La solution est-elle réglementaire ?

Au niveau européen comme national, les initiatives législatives et réglementaires se multiplient depuis le début des années 20006 afin de maîtriser les phénomènes de résistance bactérienne tout en réduisant la consommation d’antibiotiques, à travers le plan d’action pour combattre les menaces croissantes de la résistance aux antimicrobiens de la Commission européenne et les plans ÉcoAntibio 1 et 2 en France. C’est aussi l’un des objectifs affichés du projet de règlement européen sur les médicaments vétérinaires en cours de discussion. « La nouvelle proposition limite l’utilisation d’antibiotiques pour les animaux : les vétérinaires ne doivent être autorisés à prescrire des antibiotiques qu’en dernier recours et ceux-ci ne peuvent être prescrits que par des vétérinaires qui sont en contact direct avec les animaux. La proposition suggère également de limiter l’utilisation d’antibiotiques importants pour l’homme afin de prévenir la résistance aux antibiotiques », indique le bureau de la députée européenne Michèle Rivasi. Même constat du côté de l’OIE, qui, en plus de systèmes de surveillance de l’antibiorésistance et de l’usage des antibiotiques, contribue, avec la FAO, dans le cadre du plan d’action global de l’OMS, à « créer et maintenir une base de données mondiale sur l’usage des agents antimicrobiens chez l’animal ».
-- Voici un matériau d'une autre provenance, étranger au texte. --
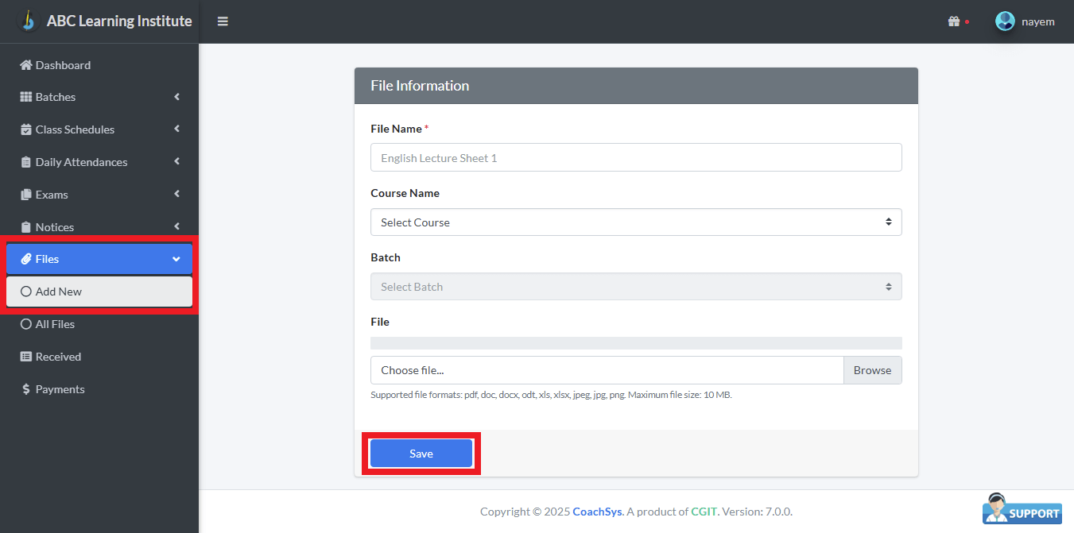Screen dimensions: 1074x533
Task: Open the Select Batch dropdown
Action: coord(636,287)
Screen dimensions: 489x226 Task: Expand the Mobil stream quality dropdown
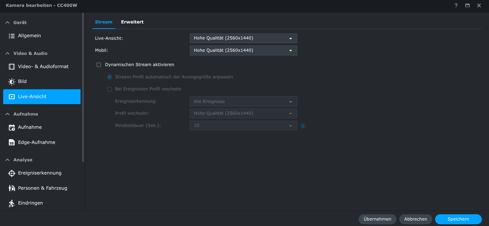tap(243, 51)
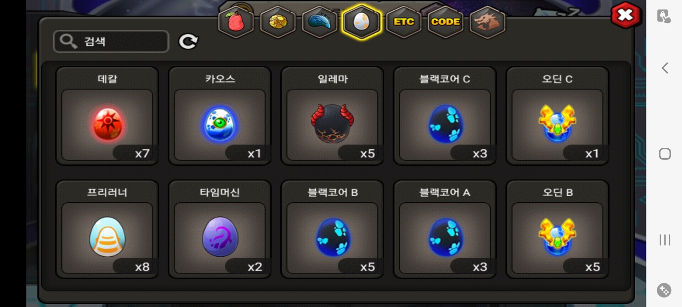The image size is (682, 307).
Task: Tap the Android back arrow
Action: coord(664,68)
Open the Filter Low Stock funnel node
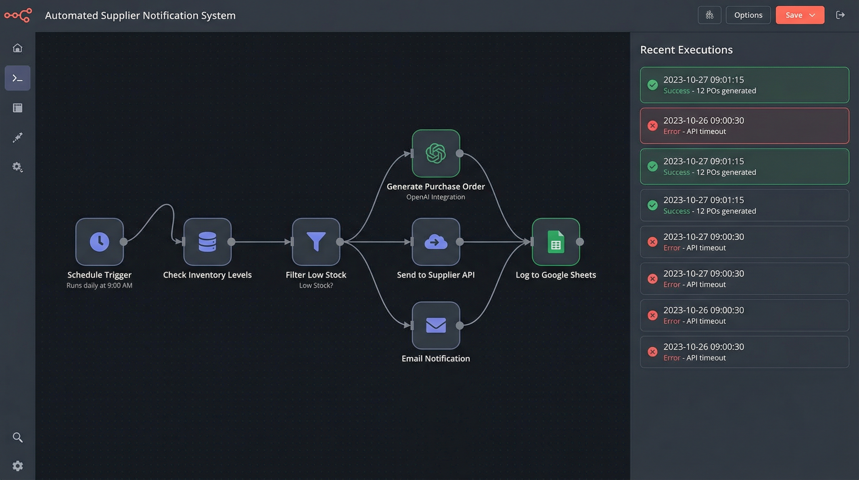The image size is (859, 480). click(316, 242)
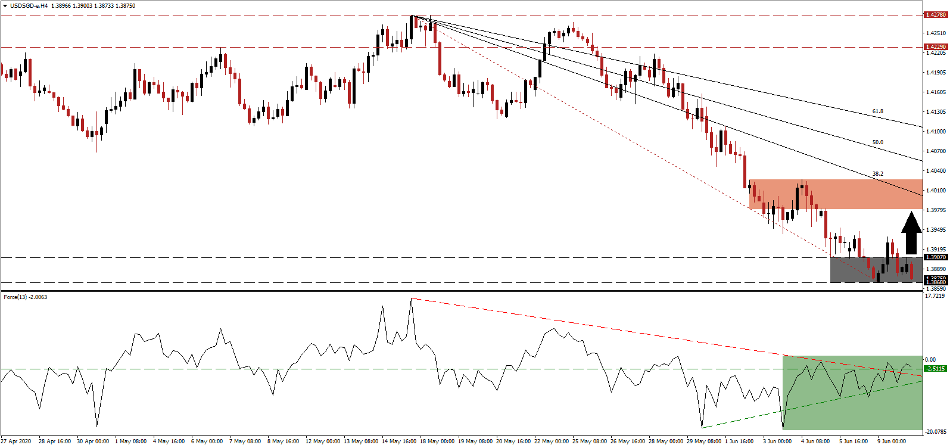Select the 50.0 Fibonacci fan label
This screenshot has width=950, height=448.
[x=877, y=142]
Certains acteurs du monde de la santé animale craignent que cette dynamique réglementaire n’aboutisse à une réelle réduction de l’arsenal thérapeutique. « Sur le plan réglementaire, nous redoutons que l’arsenal thérapeutique se réduise du fait de l’antibiorésistance, mais aussi en raison de l’adoption d’une réglementation qui serait trop restrictive. Un exemple concret : le futur règlement européen sur les médicaments vétérinaires, qui a été adopté en première lecture par le Parlement européen. Le rapport de l’eurodéputée Françoise Grossetête nous paraissait équilibré, mais certains amendements supplémentaires prévoient des restrictions importantes, telles qu’un diagnostic clinique préalable à chaque prescription, ce qui n’est ni réaliste ni fonctionnel. Nous préférerions que soit encouragée la mise en place de contrats sanitaires d’élevage assurant une utilisation rigoureuse des antibiotiques », indique Alain C. Cantaloube, de la Fédération européenne pour la santé animale et la sécurité sanitaire (Fesass). Mais en France, le son de cloche est différent, du côté de l’administration. « Je suis de ceux qui pensent qu’il est nécessaire de conserver l’arsenal thérapeutique le plus diversifié possible pour les vétérinaires, y compris les céphalosporines et les fluoroquinolones. Mais pour le sauvegarder, il faut démontrer qu’on ne le galvaude pas », souligne Jean-Yves Madec. De son côté, Olivier Debaere, de la Direction générale de l’alimentation (DGAL), rappelle que l’objectif des plans ÉcoAntibio 1 et 2 n’est pas le “zéro antibiotique”. « Les antibiotiques ont toute leur importance dans l’arsenal thérapeutique vétérinaire, lorsqu’ils sont nécessaires tant pour la santé animale que pour le bien-être animal. Il faut donc éviter les mésusages et privilégier l’usage raisonné et les alternatives autorisées », ajoute-t-il.

Des leviers pour préserver les antibiotiques

L’innovation semble être en panne face à l’antibiorésistance. « Sur le plan des médicaments, nous devons être conscients que nous avons un arsenal thérapeutique limité, avec des perspectives d’innovation réduites. C’est un précieux capital qu’il est nécessaire de préserver. Certains industriels poursuivent les recherches dans le domaine des antibiotiques, mais peuvent se heurter à des difficultés à rentabiliser leurs investissements. Il faut donc aussi trouver des moyens afin de les stimuler », indique Thierry Pineau. De son côté, Jean-Yves Madec estime que « le premier levier est la baisse de l’usage des antibiotiques. Pour faire baisser les taux de résistance, il existe toutefois de multiples autres leviers, tels que l’hygiène, la biosécurité ou encore la vaccination. (…) Des leviers psychologiques et économiques, certes difficiles à mettre en place, sont également à explorer ».